Ahod Al-Amari

Personal information
- Full name: Ahod Khalid Al-Amari
- Date of birth: 11 April 1991 (age 35)
- Place of birth: Saudi Arabia
- Position: Midfielder

Team information
- Current team: Al-Ahli
- Number: 15

Senior career*
- Years: Team / Apps / (Gls)
- 2022–2023: Al Hilal
- 2023–2024: Al-Ahli

International career
- 2022: Saudi Arabia

Managerial career
- 2024–: Saudi Arabia (assistant)

= Ahod Al-Amari =

Saudi footballer (born 1991)

Ahod Khalid Al-Amari (عُهُود خَالِد الْعَمَّارِيّ; born 11 April 1991) is a Saudi footballer who plays as a midfielder for Saudi Women's Premier League club Al-Ahli.

==Club career==
Al-Amari played in the 2022–23 season of the Saudi Women's Premier League with Al Hilal, and was captain of the team, ending the season in second place.

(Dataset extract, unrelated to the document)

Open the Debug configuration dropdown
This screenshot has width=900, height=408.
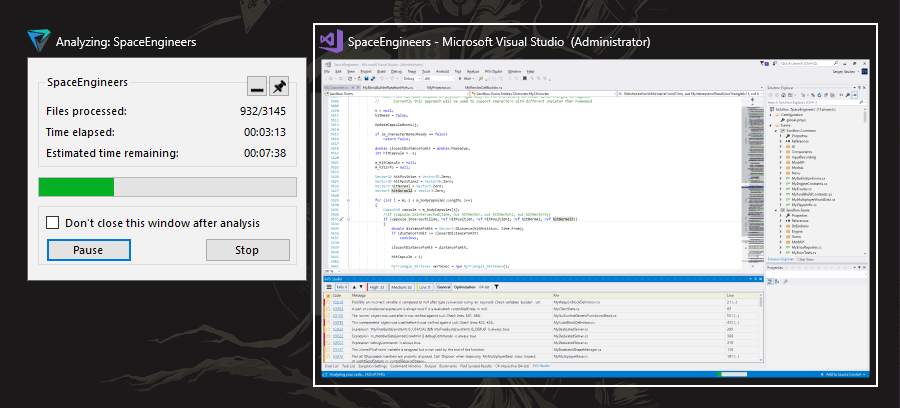click(412, 79)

In the following season 2023–24, she moved to Al Ahli, winning with them the SAFF Women's Cup and second place in the Saudi Women's Premier League.

After the conclusion of the 2023–24 season of the Saudi Women's Premier League, Al-Amari decided to retire from football.

==International career==
In February 2022, Al-Amari was named as part of the first-ever Saudi Arabia women's national football team for the two friendlies against Seychelles and Maldives.

==Coaching career==
After retiring from playing football, Ahod Al-Amari entered the field of coaching, training girls U17 at the Regional Training Centers (RTC) of the Saudi Arabian Football Federation.

In May 2024, the Saudi Arabian Football Federation decided to include Al-Amari in the technical staff of the Saudi Arabia, to assume the position of assistant to the Spanish coach Lluís Cortés.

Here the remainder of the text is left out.